(Excerpted records begins)
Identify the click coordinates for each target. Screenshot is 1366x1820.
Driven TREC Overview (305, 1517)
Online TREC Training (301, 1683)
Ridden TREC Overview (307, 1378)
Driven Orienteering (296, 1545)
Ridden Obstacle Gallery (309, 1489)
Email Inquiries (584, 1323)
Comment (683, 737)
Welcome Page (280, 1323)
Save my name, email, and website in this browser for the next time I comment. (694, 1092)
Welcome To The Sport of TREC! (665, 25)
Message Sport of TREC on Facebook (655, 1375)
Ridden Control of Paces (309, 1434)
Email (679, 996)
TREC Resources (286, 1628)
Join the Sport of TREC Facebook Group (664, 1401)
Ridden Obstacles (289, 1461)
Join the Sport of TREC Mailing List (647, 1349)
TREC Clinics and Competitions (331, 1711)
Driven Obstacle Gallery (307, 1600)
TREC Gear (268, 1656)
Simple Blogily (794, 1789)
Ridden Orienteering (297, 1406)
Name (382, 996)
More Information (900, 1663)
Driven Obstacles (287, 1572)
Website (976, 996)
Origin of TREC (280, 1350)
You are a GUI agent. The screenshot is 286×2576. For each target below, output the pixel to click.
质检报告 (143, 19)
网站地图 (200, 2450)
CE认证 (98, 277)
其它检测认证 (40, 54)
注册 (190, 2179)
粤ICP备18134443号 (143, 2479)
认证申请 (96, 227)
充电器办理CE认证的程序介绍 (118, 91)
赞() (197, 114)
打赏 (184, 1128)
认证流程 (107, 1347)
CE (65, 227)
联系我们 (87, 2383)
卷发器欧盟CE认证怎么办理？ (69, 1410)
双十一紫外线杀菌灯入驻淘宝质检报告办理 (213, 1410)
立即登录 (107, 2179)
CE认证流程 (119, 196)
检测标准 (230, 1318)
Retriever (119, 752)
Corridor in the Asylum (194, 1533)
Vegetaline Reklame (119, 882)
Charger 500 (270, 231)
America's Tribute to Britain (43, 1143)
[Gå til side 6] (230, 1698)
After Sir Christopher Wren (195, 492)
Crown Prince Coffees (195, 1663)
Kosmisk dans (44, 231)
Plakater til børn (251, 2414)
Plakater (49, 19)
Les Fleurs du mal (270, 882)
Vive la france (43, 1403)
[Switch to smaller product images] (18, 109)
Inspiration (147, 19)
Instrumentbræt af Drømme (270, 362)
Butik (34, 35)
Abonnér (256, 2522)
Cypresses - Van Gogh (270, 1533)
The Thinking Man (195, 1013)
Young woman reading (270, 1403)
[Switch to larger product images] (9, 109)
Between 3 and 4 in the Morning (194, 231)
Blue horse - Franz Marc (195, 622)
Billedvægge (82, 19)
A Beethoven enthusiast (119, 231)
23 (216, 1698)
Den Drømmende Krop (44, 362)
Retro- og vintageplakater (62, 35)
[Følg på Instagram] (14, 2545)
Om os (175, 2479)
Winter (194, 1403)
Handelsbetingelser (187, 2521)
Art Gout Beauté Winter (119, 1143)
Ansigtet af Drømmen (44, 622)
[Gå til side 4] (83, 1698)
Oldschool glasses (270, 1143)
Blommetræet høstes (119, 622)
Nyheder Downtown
(Excerpted records ends)
Required work. In the listing above, which lines include the string "click"? Return every one of them.

Response.
Identify the click coordinates for each target. Screenshot is 1366x1820.
You are a GUI agent. The screenshot is 286×2576. For each target below, output the pixel to click.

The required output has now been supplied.